Rewrite the listing from the line containing "Image resolution: width=1384" through the line containing "click(x=31, y=119)", substituting "telephone icon" for "phone icon" and leaving everything else unchanged.

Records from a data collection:
--- BEGIN ---

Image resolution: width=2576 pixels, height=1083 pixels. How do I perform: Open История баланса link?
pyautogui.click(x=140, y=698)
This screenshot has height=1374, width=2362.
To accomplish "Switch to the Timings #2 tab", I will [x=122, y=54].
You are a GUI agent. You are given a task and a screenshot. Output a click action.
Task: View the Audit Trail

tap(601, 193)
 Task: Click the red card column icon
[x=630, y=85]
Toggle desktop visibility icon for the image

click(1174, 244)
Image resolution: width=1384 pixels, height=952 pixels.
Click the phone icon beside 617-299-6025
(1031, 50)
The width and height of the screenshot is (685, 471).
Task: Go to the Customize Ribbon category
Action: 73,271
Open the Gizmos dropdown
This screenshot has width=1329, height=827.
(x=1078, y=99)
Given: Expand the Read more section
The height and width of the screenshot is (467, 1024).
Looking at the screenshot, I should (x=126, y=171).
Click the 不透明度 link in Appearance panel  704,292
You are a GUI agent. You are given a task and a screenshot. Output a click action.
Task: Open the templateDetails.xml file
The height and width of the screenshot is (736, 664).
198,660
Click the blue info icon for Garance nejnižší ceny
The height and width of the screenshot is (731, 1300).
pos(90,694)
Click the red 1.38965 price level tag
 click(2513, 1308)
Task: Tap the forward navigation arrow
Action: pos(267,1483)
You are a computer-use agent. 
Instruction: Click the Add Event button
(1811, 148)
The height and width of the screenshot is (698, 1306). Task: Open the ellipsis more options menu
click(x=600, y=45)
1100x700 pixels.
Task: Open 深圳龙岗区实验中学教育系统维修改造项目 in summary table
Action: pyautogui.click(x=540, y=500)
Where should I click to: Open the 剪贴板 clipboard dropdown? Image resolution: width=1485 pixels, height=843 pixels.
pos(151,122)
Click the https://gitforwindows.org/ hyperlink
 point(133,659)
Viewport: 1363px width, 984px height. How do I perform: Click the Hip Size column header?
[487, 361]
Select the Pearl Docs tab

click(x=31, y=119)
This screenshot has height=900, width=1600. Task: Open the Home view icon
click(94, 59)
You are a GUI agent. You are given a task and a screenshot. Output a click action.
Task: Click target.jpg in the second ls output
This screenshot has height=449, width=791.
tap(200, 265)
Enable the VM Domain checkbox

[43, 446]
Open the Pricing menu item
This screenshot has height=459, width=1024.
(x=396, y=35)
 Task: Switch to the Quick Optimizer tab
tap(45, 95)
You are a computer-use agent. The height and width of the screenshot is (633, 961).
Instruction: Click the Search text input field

--- END ---

Response:
Image resolution: width=1384 pixels, height=952 pixels.
Click the telephone icon beside 617-299-6025
(1031, 50)
The width and height of the screenshot is (685, 471).
Task: Go to the Customize Ribbon category
Action: 73,271
Open the Gizmos dropdown
This screenshot has width=1329, height=827.
(x=1078, y=99)
Given: Expand the Read more section
The height and width of the screenshot is (467, 1024).
Looking at the screenshot, I should (x=126, y=171).
Click the 不透明度 link in Appearance panel  704,292
You are a GUI agent. You are given a task and a screenshot. Output a click action.
Task: Open the templateDetails.xml file
The height and width of the screenshot is (736, 664).
198,660
Click the blue info icon for Garance nejnižší ceny
The height and width of the screenshot is (731, 1300).
pos(90,694)
Click the red 1.38965 price level tag
 click(2513, 1308)
Task: Tap the forward navigation arrow
Action: pos(267,1483)
You are a computer-use agent. 
Instruction: Click the Add Event button
(1811, 148)
The height and width of the screenshot is (698, 1306). Task: Open the ellipsis more options menu
click(x=600, y=45)
1100x700 pixels.
Task: Open 深圳龙岗区实验中学教育系统维修改造项目 in summary table
Action: pyautogui.click(x=540, y=500)
Where should I click to: Open the 剪贴板 clipboard dropdown? Image resolution: width=1485 pixels, height=843 pixels.
pos(151,122)
Click the https://gitforwindows.org/ hyperlink
 point(133,659)
Viewport: 1363px width, 984px height. How do I perform: Click the Hip Size column header?
[487, 361]
Select the Pearl Docs tab

click(x=31, y=119)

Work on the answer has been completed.